The May Bank Holidays have lived up to all the cliches - roads full of traffic, queues in the car parks of DIY stores, and endless rain. Fortunately we birders are made of stern stuff...
Actually I generally avoid birding in the rain at all cost. I think it's an age thing - as a younger man I could be found trekking across mountain ranges in the foulest of weather, but these days I'm more inclined to sit it out and wait for a resumption of drier weather.
Sadly, with nothing but rain forecast for the rest of the long weekend, today presented me with little choice. So having dragged out my old wet weather gear (waterproof jacket, trousers and silly waterproof Aussie-style hat), I set off for a walk to, and round, Leam Valley.

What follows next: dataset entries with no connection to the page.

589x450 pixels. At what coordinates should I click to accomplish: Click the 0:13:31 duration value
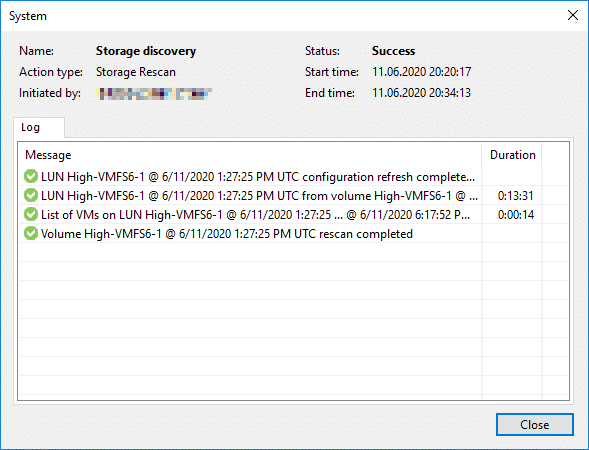click(515, 196)
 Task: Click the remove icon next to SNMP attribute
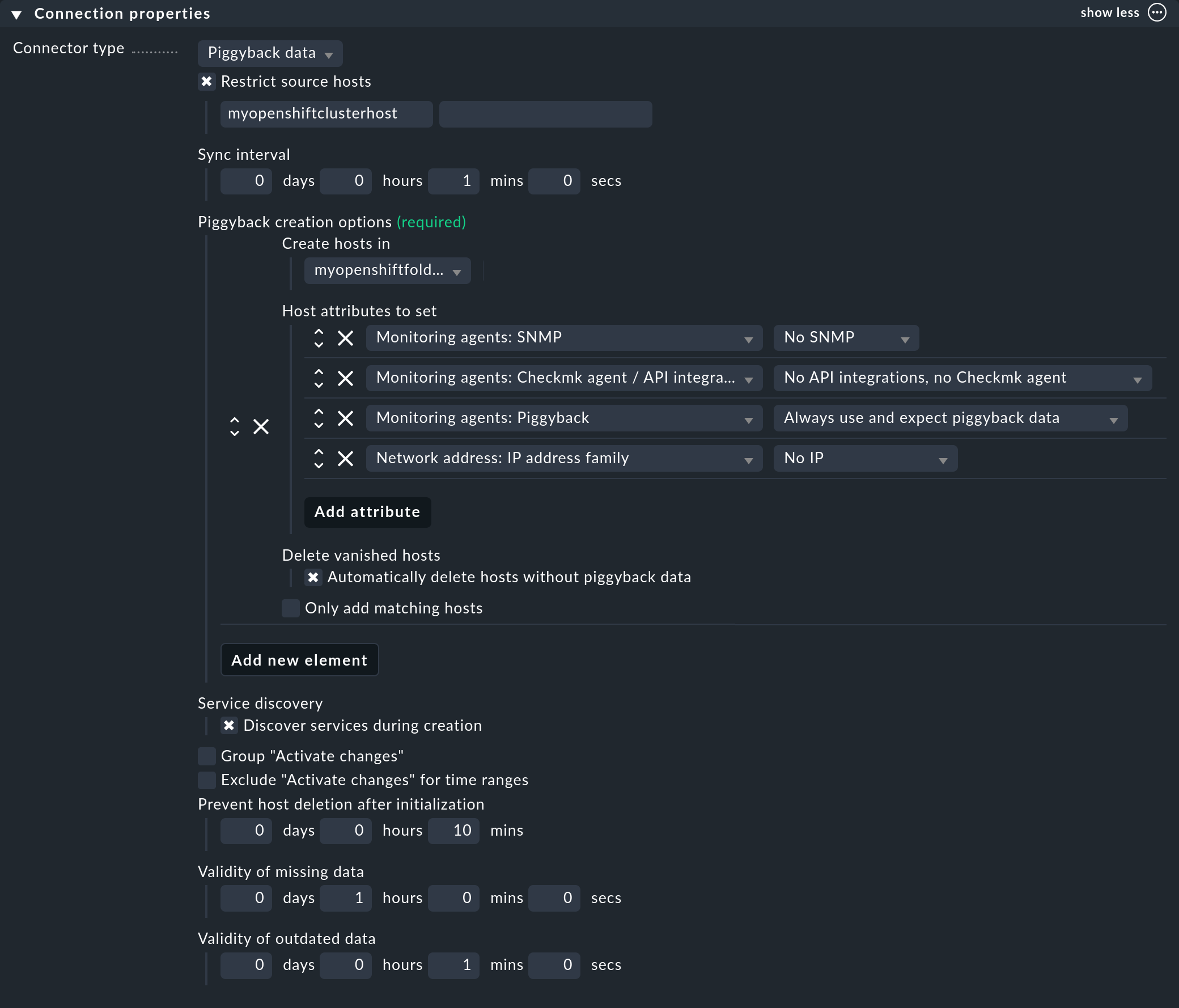[x=346, y=338]
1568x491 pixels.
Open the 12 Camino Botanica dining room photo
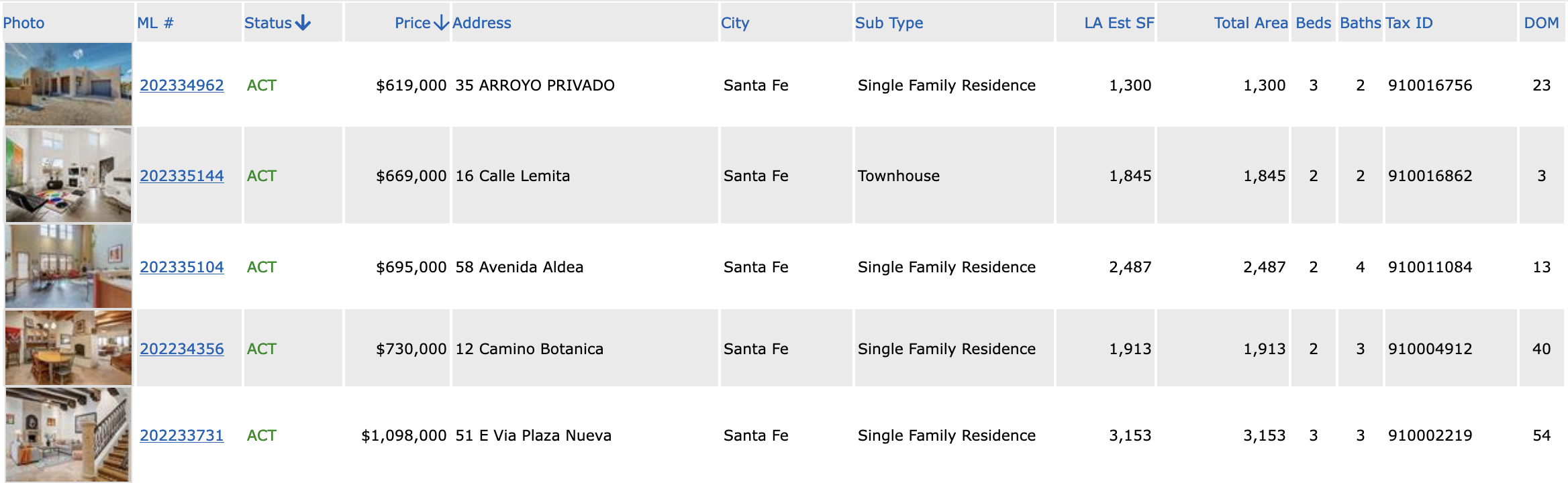coord(68,347)
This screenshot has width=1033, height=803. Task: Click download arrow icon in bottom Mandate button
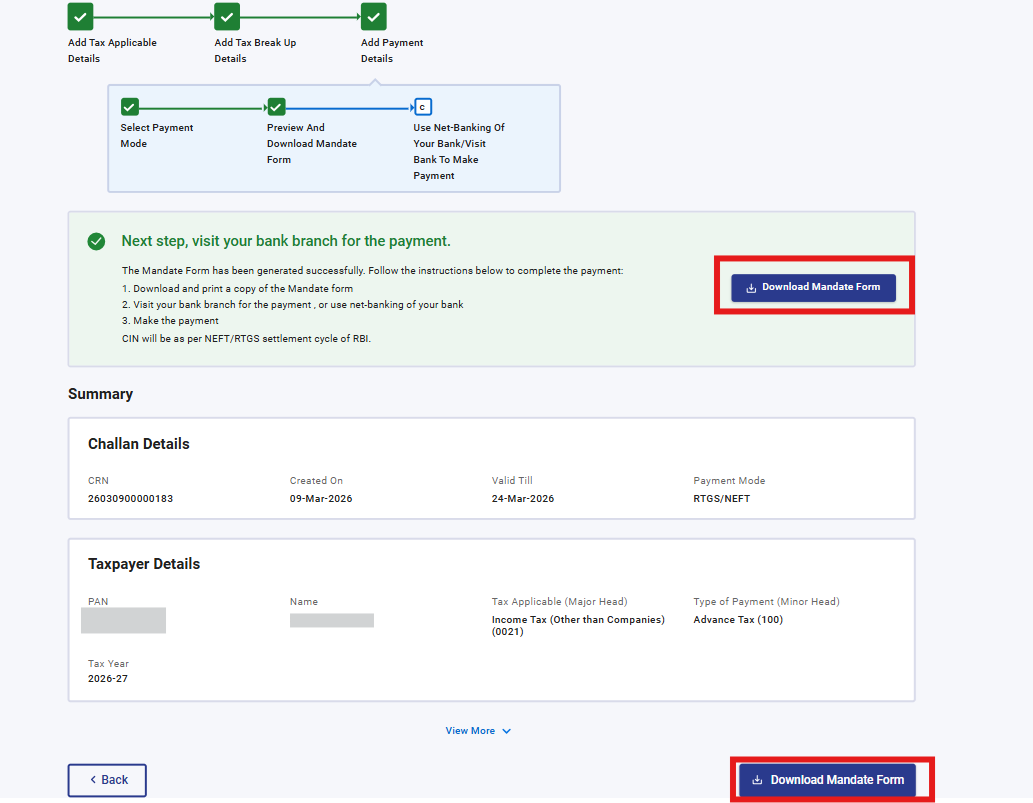pos(757,780)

It had actually dried up a little by the time I arrived, and a few of the residents were taking the opportunity for a sing-song - Whitethroat, Blackbirds, Robins, three Chiffchaff, a couple of Song Thrush and Dunnock. When I arrived at the scrape, the drizzle had started to fall once more, so I settled into the hide with some relief. And it was nice to see the scrape about as busy as it gets.
A pair of Mute Swans and their neighbours the Canada Geese both had youngsters in tow - three and four respectively. Two Swallows flew low over the water throughout my stay, joined periodically by a few Swifts and House Martins. Two adult Grey Herons watched on impassively as a youngster stalked methodically around the edge. And all the time, a little colony of Reed Warblers chirruped away, flitting from reedbed to trees and back again.
But I forgot to mention my star bird! Although I come to it last, I actually saw it first, before I even got the reserve - and in fact saw it twice. First, as I was walking out of Radford Semele, I looked up just as its silhouette swept across Lewis Road. "Surely that's a Hobby," I thought to myself as it attempted to pluck a House Sparrow from a rooftop. But with only the briefest of views I decided I couldn't be sure. Then, as I walked down Radford Road towards the reserve, I saw it again, attempting exactly the same manoeuvre with a Starling on a television aerial - again with no success.
It was my first Hobby of the year, and found hunting just a couple of hundred yards from home - a real bird of the day.
Bird of the day: Hobby (Falco subutteo), a sleek elegant falcon which hunts small birds, dragonflies and other large insects. When seen swooping in silhouette like today, it resembles a giant Swift with long, swept back wings.